“It was the best of times, the worst of times”; the opening lines to A Tale of Two Cities. But Dickens’s description of the French Revolution could also be applied to the current state of the finance world.
It’s a world which is also seeing its own kind of revolution, in the form of digital technology. It has had a turbulent effect, opening up new opportunities whilst also threatening long established skills and roles.
For Finance Directors, it has presented a particular challenge as they try to cope with the changing role and prepare team members for the future.
These pressures have been explored in a survey by Robert Half, a UK based recruitment company which specialises in the finance sector. Their research has showed that 63 percent of the 180 FDs surveyed believed that existing team members would need additional training to cope with future demands.
The main reasons given were to:
• Provide skills needed for changing roles
• Improve the team’s efficiency
• Invest in staff and retain valued team members
The main methods used to provide additional skills to employees was through ‘on the job’ mentoring with existing staff and by bringing in specialist trainers. The skills being taught were aimed at giving finance team members a wider skill-set with greater emphasis on analysis of data, rather than collection and processing.

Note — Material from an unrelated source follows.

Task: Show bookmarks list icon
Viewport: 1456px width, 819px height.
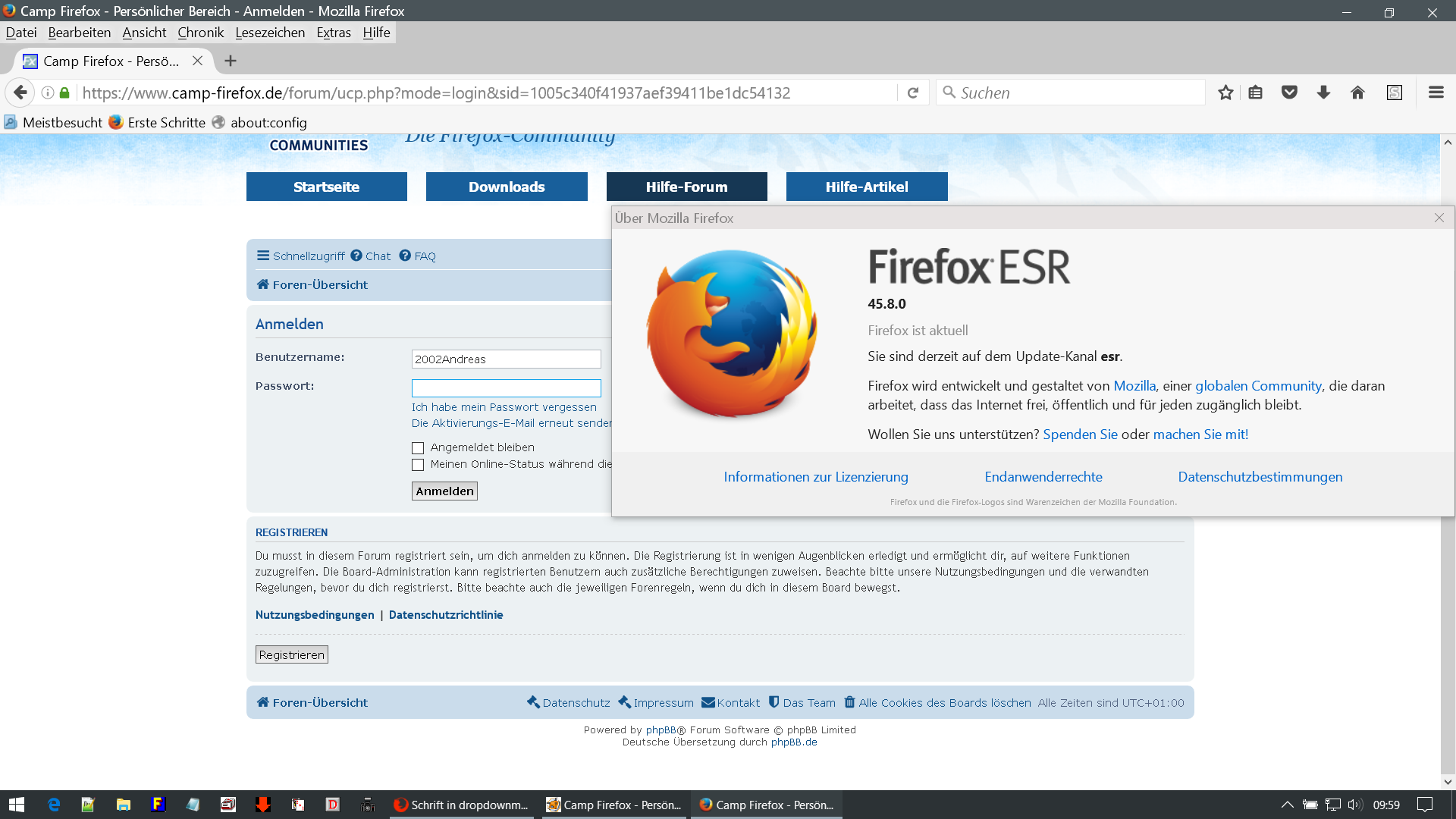Action: 1256,93
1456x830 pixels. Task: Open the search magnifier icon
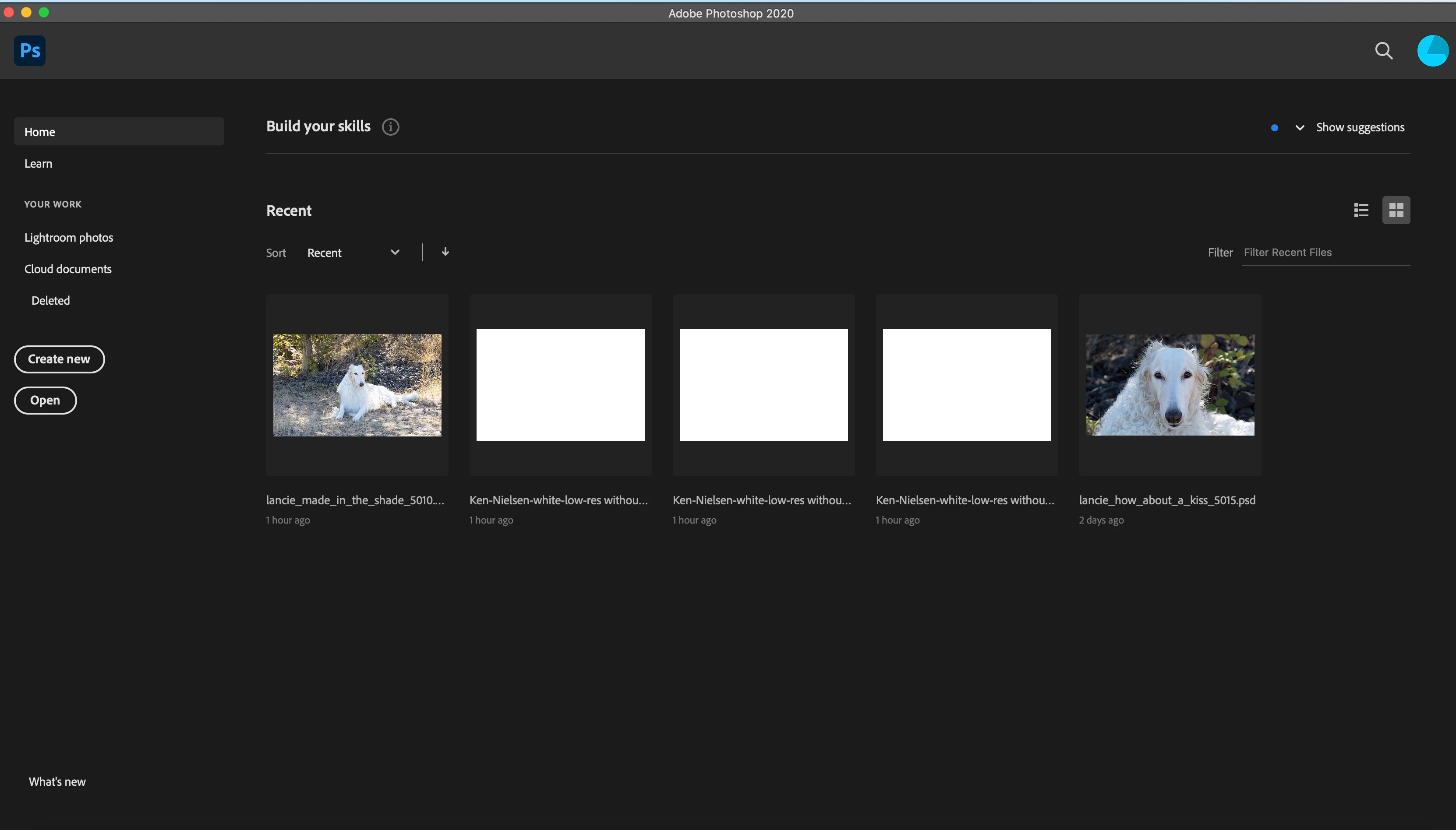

Andrew Wilkins, Finance Director at VolkerRail Group, said: “To support growth, we had to make sure we had the right people in the right roles within the finance team. This meant giving capable people an opportunity to go up a level and we now feel more confident that the team can support future growth.”
For others, however, the answer has been to look for different qualities when it comes to recruiting new team members. The general trend was for a greater emphasis on people with business experience and management skills to complement the team’s core accountancy function.
For Alan Sievewright of BlackRock International Ltd, the opportunity to build a finance team from scratch allowed him to put these theories into practice.
He said: “My aim was to pick people from a mix of backgrounds, not just from the accounting profession. People coming from industry have a good understanding of financial control and will often come up with a better way of doing things.”
When asked what the priority for finance teams in the future should be, 40 percent of FDs said it was to make best use of technology. Cloud computing was viewed as being an increasing influence with internal IT teams being replaced by software as a service solutions such as webexpenses.
So the finance teams of the future should be made up of accountancy experts who are also tech-wizards with business experience and the ability to sift through an avalanche of financial data to find that one golden nugget.
But in the absence of these financial superheroes, the reality is more likely to be slightly smaller teams with a greater mix of business skills to complement the core accountancy role.